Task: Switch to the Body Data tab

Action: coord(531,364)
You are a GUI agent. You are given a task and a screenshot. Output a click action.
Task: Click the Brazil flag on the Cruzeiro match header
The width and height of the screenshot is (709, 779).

# WRITTEN REQUEST
Format the lines of the records above as a numbered list, omitting any blank lines.

# RESPONSE
1. Task: Switch to the Body Data tab
2. Action: coord(531,364)
3. You are a GUI agent. You are given a task and a screenshot. Output a click action.
4. Task: Click the Brazil flag on the Cruzeiro match header
5. The width and height of the screenshot is (709, 779).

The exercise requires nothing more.